The bridging mortgage, also known as the moving home mortgage or bridging loan, allows you to finance the purchase of a new home whilst waiting to sell that which you currently own.

If you are thinking of moving house, and you have seen one that you like but you need to sell that which you currently own in order to buy it, you can take out a bridging loan, a financial product available at all banks and savings banks, through which the bank offers a mortgage that can reach up to 100% of the value of the new property. 

It is not a well-known product since banks don’t usually promote it due to the associated risks. On the one hand, they have to wait until the old flat is sold, and on the other, it implies a certain amount of speculation, since some applicants use it to get a better price for the sale of their property during the period that the bank gives them to sell it. 

If you decide to take out a bridging mortgage, you should speak to several banks and saving banks, since some contracts contain unfair terms, mainly related to the interest and commission paid to the bank.

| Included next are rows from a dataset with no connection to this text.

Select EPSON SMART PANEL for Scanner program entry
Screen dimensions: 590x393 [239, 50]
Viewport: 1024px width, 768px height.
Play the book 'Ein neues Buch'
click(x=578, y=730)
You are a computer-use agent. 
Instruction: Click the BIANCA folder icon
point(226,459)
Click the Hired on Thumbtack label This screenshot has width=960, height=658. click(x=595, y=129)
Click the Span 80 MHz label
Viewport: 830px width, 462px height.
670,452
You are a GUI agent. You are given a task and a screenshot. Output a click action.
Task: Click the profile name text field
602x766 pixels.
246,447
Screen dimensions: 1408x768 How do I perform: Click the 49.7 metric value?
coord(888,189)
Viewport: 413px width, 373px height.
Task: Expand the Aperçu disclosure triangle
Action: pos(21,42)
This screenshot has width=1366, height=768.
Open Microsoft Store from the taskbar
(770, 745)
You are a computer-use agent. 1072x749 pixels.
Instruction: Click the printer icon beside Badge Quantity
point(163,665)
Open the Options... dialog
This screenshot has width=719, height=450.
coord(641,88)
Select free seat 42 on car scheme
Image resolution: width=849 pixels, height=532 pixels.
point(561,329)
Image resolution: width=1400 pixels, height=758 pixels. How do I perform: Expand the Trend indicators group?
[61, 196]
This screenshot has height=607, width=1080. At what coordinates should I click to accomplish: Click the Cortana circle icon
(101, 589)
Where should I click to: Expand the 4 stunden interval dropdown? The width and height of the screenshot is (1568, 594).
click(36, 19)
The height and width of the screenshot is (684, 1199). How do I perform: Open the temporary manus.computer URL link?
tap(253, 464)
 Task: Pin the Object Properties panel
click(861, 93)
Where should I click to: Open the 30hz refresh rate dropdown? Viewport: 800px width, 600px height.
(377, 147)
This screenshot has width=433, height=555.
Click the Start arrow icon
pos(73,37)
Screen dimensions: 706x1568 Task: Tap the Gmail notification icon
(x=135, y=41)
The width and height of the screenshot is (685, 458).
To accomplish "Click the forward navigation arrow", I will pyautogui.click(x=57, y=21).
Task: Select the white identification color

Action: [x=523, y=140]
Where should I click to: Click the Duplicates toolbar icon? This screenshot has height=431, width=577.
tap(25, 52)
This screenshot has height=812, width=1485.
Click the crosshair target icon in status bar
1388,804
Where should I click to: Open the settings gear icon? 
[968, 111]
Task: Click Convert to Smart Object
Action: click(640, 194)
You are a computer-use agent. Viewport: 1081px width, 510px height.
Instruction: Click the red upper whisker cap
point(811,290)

The most common example is that the interests are higher than those for a traditional mortgage, a percentage justified by the greater risk assumed by the bank, but in the opinion of most of the mortgage consultants, this should not exceed 8%. 

How it works

If you take out a bridging loan in order to move house, they work differently depending on the bank you choose. If you have a mortgage on your old flat, you can stop paying the repayments and just pay back the new loan. Once you have sold your old flat, a transaction for which you have a set time limit of between one and five years (be sure to clarify this period with the bank), you will pay off the debt associated to your first mortgage and can convert the bridging mortgage into a traditional mortgage.

If your old flat is paid for, you can opt for a personal loan or a mortgage. In the former case, you would guarantee the loan using both properties, and once you sold the old house, you could modify the loan conditions by repaying the sum obtained from the sale. In the latter case, you would take out a mortgage on the former property, and once it is sold within the established time frame, the agreement is restructured and a new mortgage is agreed for the new property. 

You can also mortgage both properties. In this case, a valuation will be made of the new property first, which may be as much as 100%, so long as you specify on the deed that you will partially cancel the debt with the money obtained from the sale of the old flat. Then you will agree a mortgage on the old property. In this case, the loan is usually calculated on 80% of the valuation. With the credit obtained from mortgaging the old property, you can pay the costs for purchasing the new flat (deeds, taxes, removal costs, alterations, etc.). 

The choice of one method over another depends on your financial situation. The most advisable thing to do is that once you have sold your old property, you have just one traditional monthly mortgage repayment, associated to the new property. Bear in mind that you can sell your old flat at the best price, since the advantage of the bridging loan is that the bank allows you to carry out this transaction in your own time.